We performed genome-wide methylation analysis of primary feto-placental arterial and venous endothelial cells from healthy (AEC and VEC) and GDM complicated pregnancies (dAEC and dVEC). Parallel transcriptome analysis identified variation in gene expression linked to GDM-associated DNA methylation, implying a direct functional link. Pathway analysis found that genes altered by exposure to GDM clustered to functions associated with ’Cell Morphology’ and ’Cellular Movement’ in both AEC and VEC. Further functional analysis demonstrated that GDM exposed cells have altered actin organization and barrier function. Our data indicate that exposure to GDM programs atypical morphology and barrier function in feto-placental endothelial cells by DNA methylation and gene expression change.

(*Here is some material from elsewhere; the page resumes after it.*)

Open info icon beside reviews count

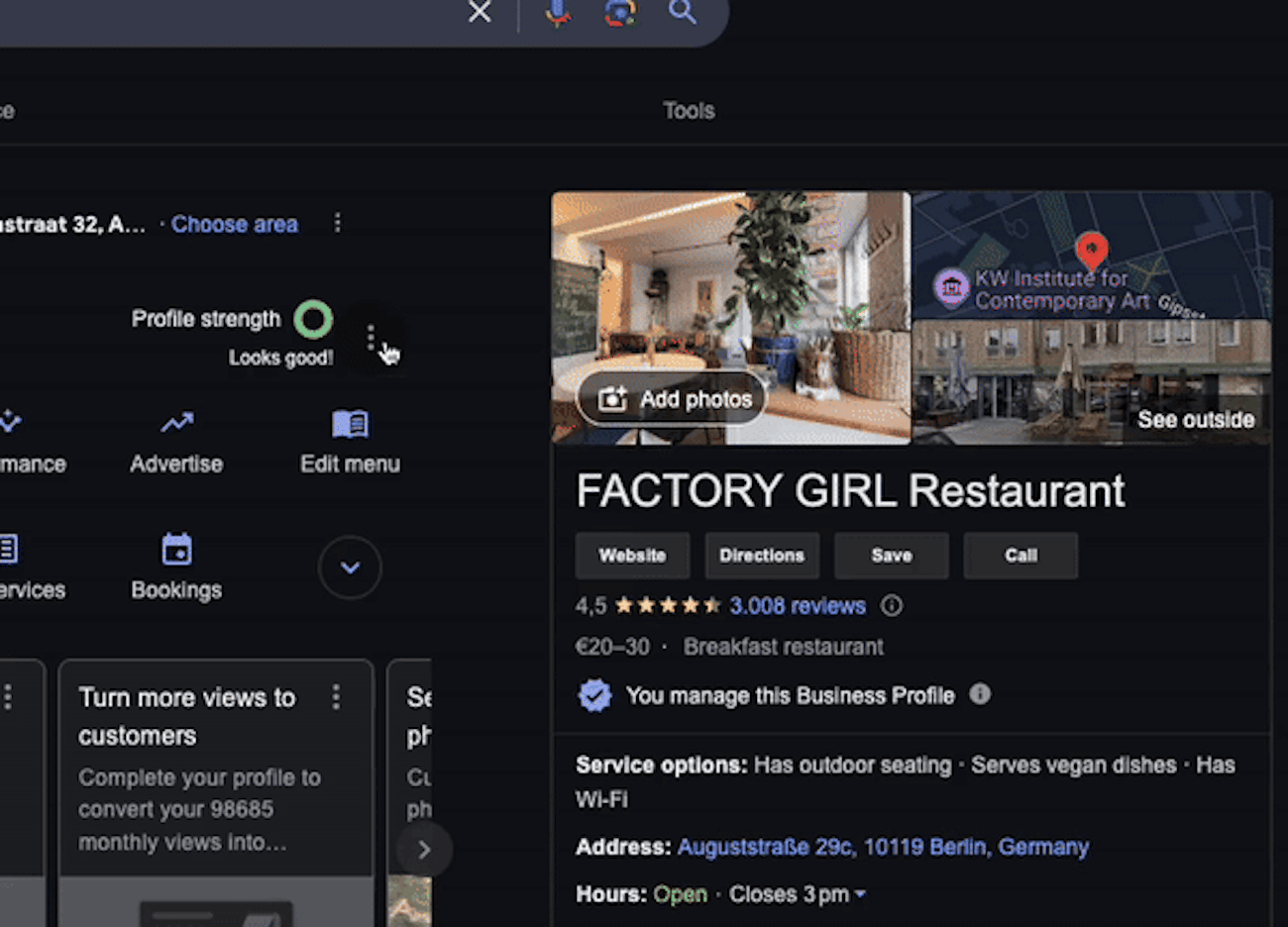tap(892, 605)
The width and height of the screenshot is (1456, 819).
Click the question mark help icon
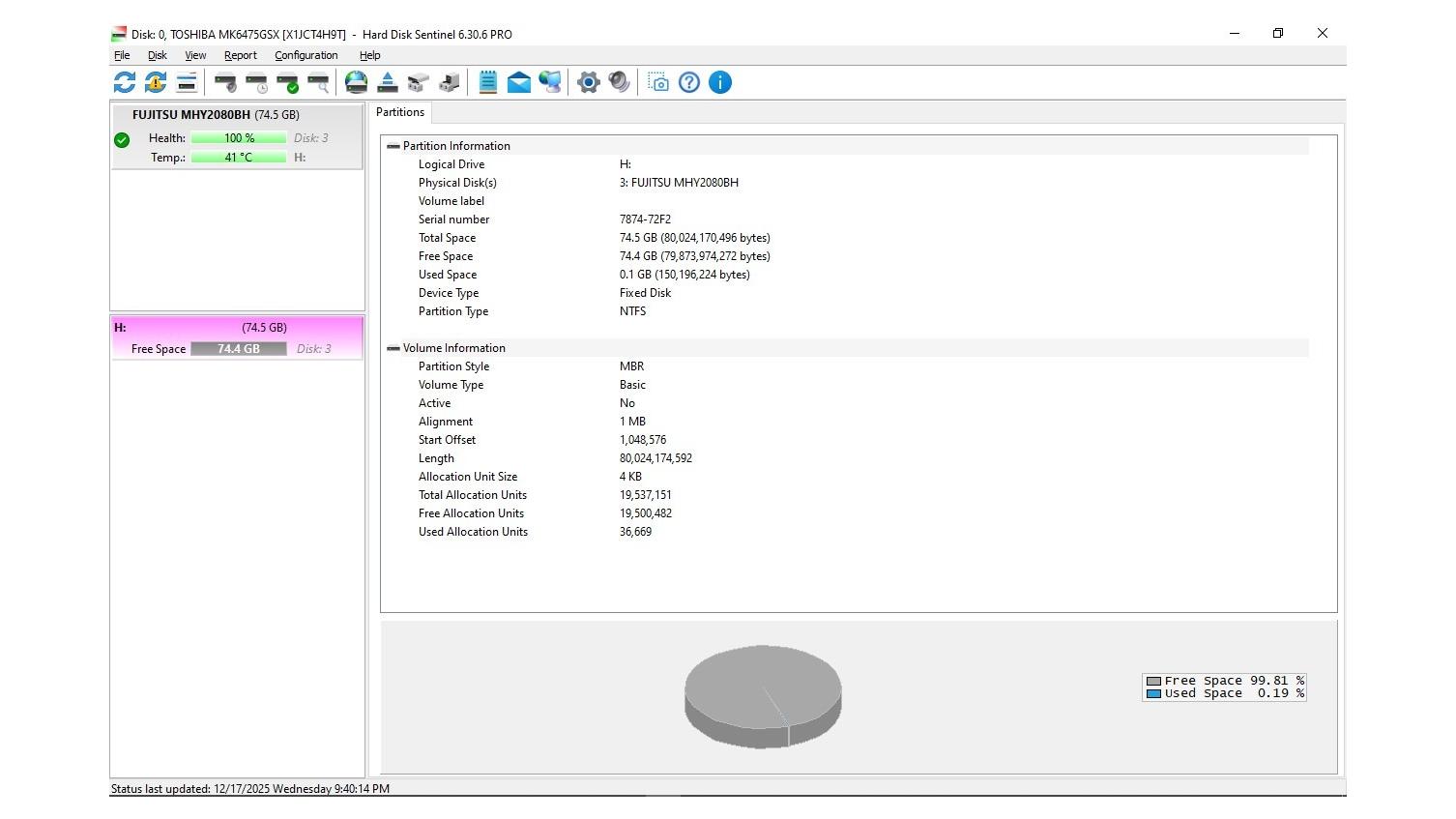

The effects differ between AEC and VEC, indicating a stringent cell-specific sensitivity to adverse exposures associated with developmental programming in utero. Primary human feto-placental endothelial cells form arteries (AEC) and veins (VEC) were isolated after healthy pregnancy (AEC, VEC) and after a pregnancy complicated by Gestational Diabetes Mellitus (dAEC, dVEC). Total RNA was isolated and subjected to microarray analysis.